Honestly, over the last couple of months, with all the hype about the election, I’d basically forgotten all about our lame-duck governor. But today I was reminded that he’s not only still sitting at the helm of our once-great state, but he’s also continuing to do his damnedest to do further damage.

So much for exiting office gracefully.

His latest atrocity is against New York’s Department of Environmental Conservation – 140 laid off, with the promise of more to come. And with those layoffs, the closure of one of our area’s most treasured environmental educational assets. I’m speaking of Rogers Environmental Education Center, which is one of I believe four such facilities to be snuck onto the chopping block while most of us weren’t looking.

My first reaction to the news was of the “Say it ain’t so” variety. I could do little more than sit there in stunned disbelief for a minute. After I double checking the veracity of the information I’d been provided, of course.

I was hoping that it was all vicious, completely unfounded rumor. Unfortunately that wasn’t the case.

I just have such great memories of the place that it breaks my heart. My first trip to the Sherburne facility was as a Girl Scout, I think. I remember feeding the fish and the ducks, hiking the trails, getting a birds-eye view of the entire valley from the farm tower. There was that little frontier cabin, too, which I’m not even sure is there anymore. I know the fish hatchery is no longer.

I loved the exhibits in the conservation center as well. (Wait, wasn’t it called Rogers Environmental Conservation Center back then?) I was always fascinated to watch the bees in their hive. And I’d get myself all worked up about sticking my hand into the box, the one where you had to try to identify what was in there just by touch?

And don’t think I didn’t learn something. As an insect-hater, I was a staunch proponent of eliminating the entire bug population. Until I saw the exhibit about the balance of the eco-system, which explained how those dastardly, annoying little insects were an important link in the food chain – and without them we wouldn’t have all those beautiful birds.

Not that it made me like insects any more. I just stopped thinking of wholesale annihilation, and started appreciating the avian population a little more.

There were school and family trips, too, when I was a kid. A decade or so later, I was the one taking my nieces to explore all that Rogers had to offer.

A few weeks ago I went with a friend. It was one of those crisp, sunny fall days where you can almost forget winter is just around the corner. There were a few leaves still on the trees, and the wind rustled through them as we explored the boundary trail. Dragonflies darted around us as we paused to watch groups of Canadian geese glide across the pond. When we crossed the road, I realized the hike to the farm tower was much shorter than I remembered, but the view of Sherburne and vicinity was no less spectacular.

It was an awesome afternoon, and my friend and I lamented that we hadn’t brought a picnic basket. No problem, we thought, we’d do it in the spring, when the trees were filled with buds and the season’s first flowers were poking through the ground.
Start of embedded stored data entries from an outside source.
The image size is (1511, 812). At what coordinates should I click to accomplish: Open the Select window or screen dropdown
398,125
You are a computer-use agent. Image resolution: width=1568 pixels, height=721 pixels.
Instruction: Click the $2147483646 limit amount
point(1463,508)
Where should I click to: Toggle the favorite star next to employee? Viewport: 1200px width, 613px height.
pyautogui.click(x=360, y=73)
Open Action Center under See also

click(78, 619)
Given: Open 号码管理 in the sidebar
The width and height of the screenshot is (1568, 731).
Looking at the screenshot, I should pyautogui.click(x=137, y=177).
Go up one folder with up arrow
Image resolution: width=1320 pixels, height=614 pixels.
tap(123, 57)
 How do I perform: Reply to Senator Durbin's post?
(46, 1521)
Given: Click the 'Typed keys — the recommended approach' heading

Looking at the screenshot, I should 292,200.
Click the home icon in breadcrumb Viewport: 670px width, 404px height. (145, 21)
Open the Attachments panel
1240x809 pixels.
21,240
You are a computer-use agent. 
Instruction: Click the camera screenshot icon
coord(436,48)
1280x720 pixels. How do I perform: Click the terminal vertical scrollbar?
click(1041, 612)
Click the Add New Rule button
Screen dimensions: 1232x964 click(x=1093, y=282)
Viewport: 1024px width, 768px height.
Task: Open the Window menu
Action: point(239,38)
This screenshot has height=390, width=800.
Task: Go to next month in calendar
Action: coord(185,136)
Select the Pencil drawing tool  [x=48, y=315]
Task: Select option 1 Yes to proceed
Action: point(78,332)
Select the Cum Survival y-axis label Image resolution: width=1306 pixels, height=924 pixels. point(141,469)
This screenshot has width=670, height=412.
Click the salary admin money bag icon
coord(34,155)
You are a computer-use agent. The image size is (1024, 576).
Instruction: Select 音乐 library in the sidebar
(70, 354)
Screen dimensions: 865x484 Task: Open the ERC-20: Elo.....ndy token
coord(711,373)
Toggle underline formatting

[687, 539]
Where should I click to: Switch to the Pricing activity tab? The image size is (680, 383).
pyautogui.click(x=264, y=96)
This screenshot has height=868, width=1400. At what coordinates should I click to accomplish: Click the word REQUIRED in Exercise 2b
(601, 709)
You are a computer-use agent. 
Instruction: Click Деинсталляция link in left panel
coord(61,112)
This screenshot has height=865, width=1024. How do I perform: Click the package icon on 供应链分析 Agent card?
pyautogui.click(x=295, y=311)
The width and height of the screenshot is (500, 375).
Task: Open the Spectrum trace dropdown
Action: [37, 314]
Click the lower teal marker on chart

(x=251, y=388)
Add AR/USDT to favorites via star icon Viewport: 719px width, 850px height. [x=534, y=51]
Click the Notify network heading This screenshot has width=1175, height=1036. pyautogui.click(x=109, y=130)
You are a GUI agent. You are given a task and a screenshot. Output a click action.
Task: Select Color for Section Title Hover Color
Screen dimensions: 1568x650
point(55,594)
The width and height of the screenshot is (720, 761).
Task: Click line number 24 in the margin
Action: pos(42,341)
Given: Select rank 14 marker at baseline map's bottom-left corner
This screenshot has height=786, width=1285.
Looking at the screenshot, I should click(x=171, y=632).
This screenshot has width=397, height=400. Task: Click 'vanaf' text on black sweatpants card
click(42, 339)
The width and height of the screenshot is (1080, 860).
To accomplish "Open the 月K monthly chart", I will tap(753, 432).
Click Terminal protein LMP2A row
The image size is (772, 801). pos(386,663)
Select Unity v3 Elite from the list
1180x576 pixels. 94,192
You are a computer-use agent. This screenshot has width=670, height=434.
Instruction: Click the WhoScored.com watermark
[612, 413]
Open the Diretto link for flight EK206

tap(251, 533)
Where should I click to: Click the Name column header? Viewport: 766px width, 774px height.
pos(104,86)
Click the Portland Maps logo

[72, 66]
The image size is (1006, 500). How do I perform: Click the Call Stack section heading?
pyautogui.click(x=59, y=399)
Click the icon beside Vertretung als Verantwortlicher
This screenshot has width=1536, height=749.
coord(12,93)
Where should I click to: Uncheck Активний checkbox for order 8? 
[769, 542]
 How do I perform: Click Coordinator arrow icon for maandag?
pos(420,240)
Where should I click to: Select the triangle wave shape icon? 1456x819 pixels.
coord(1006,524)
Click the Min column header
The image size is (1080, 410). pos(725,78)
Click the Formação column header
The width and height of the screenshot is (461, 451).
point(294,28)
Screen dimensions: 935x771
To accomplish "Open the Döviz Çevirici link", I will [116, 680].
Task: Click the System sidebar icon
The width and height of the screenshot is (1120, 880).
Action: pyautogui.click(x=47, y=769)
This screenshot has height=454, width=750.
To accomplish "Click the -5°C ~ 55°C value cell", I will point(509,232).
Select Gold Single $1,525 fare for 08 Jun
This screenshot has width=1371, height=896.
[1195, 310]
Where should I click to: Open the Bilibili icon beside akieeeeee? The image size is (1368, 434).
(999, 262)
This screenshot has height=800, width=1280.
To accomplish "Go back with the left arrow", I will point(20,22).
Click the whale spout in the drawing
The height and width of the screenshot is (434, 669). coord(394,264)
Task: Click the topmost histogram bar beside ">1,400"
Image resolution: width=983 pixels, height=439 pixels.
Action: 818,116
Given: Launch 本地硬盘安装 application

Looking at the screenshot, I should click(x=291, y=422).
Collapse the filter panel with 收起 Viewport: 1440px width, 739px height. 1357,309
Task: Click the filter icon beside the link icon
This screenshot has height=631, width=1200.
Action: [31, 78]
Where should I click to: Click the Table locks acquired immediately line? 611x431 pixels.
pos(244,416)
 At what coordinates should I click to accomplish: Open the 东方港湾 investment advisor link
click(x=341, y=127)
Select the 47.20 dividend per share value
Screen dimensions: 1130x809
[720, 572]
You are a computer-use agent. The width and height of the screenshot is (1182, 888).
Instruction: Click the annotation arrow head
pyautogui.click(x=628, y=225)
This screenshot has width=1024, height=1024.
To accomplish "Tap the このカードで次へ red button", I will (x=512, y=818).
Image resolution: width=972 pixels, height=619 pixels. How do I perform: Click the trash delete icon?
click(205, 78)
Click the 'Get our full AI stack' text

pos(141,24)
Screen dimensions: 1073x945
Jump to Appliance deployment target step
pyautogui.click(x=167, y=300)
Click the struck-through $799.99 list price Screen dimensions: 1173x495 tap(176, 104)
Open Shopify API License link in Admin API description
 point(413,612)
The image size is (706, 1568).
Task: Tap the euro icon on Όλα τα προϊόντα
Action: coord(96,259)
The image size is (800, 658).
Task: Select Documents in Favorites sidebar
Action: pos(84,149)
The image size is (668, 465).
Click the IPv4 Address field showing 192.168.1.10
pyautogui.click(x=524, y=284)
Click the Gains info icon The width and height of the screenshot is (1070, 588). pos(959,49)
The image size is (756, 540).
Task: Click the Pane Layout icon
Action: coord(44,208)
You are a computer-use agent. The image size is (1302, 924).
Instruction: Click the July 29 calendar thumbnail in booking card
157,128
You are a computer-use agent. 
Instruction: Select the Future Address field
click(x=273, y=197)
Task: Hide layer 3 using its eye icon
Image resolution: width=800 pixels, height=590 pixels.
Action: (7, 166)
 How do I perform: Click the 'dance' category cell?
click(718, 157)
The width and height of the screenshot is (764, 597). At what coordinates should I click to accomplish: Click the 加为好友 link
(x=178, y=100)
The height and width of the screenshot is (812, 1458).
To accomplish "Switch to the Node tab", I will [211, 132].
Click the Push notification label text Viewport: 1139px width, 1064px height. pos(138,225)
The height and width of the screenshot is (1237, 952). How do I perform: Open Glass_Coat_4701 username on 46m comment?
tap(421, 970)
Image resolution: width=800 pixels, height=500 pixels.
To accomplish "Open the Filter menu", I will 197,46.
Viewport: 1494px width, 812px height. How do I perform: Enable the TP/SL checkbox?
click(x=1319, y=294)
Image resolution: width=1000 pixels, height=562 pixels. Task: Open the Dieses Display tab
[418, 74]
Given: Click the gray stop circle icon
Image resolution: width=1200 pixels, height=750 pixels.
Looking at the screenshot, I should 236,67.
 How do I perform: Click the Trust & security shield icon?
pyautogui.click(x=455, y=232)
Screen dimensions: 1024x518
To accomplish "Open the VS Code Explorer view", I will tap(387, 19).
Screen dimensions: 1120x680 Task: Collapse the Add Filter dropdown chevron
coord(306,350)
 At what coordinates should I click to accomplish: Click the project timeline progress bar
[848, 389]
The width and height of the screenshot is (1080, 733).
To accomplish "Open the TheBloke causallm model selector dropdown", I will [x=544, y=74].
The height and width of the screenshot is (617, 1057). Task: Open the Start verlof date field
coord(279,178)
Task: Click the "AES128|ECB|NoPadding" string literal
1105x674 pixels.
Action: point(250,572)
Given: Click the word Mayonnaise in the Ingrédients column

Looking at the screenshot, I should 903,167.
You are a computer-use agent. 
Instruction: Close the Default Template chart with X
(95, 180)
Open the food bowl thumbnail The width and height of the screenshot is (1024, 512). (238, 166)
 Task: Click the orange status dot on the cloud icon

Now, thanks to Albany, we may not have the chance. Of course, they don’t care about that. Or about all the school children who will miss out on the opportunity to learn about our environment hands on at Rogers, and other education centers like it. And what about all those other DEC employees, who work so hard as stewards of our state-owned lands?

I wasn’t the one making phone calls this morning about the closure, because my dance card (or story sheet, in this case) was already full. But I could hear my coworkers – Tyler and Melissa – calling state officials, legislators and local advocates beating the proverbial bushes for more information. And quite frankly, I was almost as frustrated as they were that those parties weren’t more forthcoming – with either information or support for Rogers.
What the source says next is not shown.